Everything goes in the end, right? That’s just the way of this world and of our existence here. So I suppose we should try to enjoy those small moments as much as we can. The small moments are where we find the most peace, I think. The big moments are great, but there’s always some kind of anxiety and panic involved getting there. Plus, you’re always going to remember graduations, weddings, funerals, and things of that sort. The quieter, more personal moments are where you find peace and reflection. For me? It’s dusting the living room and putting a glassy shine on the oven top, with some ambient cassette playing continuously in the living room. An IPA or two chilling in the fridge. The dog, standing guard at the screen door waiting to intimidate a squirrel or a car driving by. Then the moment where I can sit in my chair and take it all in. That’s where it’s at for me.

7 thoughts on “Friday Zen

  1. Lovely. Most folks see it as drudgery but you found the peace in it. I’m right there with you, brother!

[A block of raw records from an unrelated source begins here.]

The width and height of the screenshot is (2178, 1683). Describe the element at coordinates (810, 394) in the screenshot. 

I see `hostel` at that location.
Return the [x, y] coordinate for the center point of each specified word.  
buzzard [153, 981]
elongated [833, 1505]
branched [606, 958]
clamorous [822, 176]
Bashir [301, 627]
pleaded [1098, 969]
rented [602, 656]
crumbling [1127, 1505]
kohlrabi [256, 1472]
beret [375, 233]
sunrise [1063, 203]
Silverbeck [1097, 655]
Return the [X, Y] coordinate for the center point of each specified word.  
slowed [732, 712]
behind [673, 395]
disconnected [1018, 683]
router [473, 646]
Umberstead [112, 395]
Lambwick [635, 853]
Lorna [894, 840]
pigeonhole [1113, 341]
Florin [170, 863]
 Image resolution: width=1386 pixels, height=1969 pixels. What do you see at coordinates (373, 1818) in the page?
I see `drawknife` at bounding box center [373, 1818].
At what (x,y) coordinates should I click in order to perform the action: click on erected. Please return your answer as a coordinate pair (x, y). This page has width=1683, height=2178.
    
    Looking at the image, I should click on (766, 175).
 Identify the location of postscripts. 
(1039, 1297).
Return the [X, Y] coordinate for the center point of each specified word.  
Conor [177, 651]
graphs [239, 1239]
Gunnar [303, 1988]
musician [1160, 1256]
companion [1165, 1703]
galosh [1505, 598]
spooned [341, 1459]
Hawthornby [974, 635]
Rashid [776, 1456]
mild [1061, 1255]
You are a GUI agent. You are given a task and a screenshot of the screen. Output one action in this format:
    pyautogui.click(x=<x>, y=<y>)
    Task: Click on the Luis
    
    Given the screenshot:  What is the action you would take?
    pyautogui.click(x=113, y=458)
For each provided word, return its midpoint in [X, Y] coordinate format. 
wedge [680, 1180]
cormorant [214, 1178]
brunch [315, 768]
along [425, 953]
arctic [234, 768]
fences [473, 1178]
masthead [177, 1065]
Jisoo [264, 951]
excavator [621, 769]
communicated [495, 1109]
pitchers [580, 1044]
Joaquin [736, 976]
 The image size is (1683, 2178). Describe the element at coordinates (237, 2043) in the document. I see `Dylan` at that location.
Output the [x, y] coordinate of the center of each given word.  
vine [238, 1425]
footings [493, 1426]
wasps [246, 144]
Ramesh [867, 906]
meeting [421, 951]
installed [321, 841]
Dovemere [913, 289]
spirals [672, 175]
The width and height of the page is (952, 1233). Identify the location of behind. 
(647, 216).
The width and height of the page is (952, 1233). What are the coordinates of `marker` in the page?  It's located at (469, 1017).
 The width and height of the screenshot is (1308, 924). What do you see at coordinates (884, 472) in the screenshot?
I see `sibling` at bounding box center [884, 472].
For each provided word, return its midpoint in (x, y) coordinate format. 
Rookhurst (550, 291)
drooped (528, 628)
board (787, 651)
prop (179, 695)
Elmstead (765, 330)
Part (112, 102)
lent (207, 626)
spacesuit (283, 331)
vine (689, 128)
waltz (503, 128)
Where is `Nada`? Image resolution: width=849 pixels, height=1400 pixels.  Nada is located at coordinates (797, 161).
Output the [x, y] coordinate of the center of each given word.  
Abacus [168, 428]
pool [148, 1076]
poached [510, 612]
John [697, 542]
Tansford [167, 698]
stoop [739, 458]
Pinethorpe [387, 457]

    We run things a bit different here: I am chief cook and bottle washer, and I am countertop tyrant (“How can I work/cook on the counter if you pile yer stuff here? Move it!”) Ahem. Anyway, I also do all the outside stuff (cut the grass, blow the snow, etc etc. My lovely wife pays the bills (she’s more organized than me on that score) and folds the laundry. She also runs her own (now booming) business on the side of a full-time job that has a two-hour daily commute, so there’s some leeway there.

    However, during Covid lockdown we made a plan with the kids to help them have some agency in their home and to fill some of the time. We made a schedule and divided the house into 10 areas (living room, bathrooms, their bedrooms, etc), and every day we deep cleaned an area. Thus, over a two-week period, every corner of the house got full attention. This, of course, was on top of the daily clean-up and lighter maintenance, which was made easier by these deeper cleans as well. After Covid, this schedule has continued, though now the kids do their cleaning after school and before their tablet time (gone are the days of homework sent home, heaven forfend and forbid teachers expect too much!). Little do they realize that they’re learning those same motions and meeting those needs that they’ll have in their own homes later in life.

    Here’s to a clear, clean, useable countertop!

    Liked by 2 people

  2. i LOVE a clean home. this morning, i was trying to clean the draw cords on my blinds, and ended up splashing bleach on my hardwood floors and grey walls. luckily, i sopped everything up with a towel before doing any real damage… is it odd that i like the smell of bleach? almost as good as lemon pledge!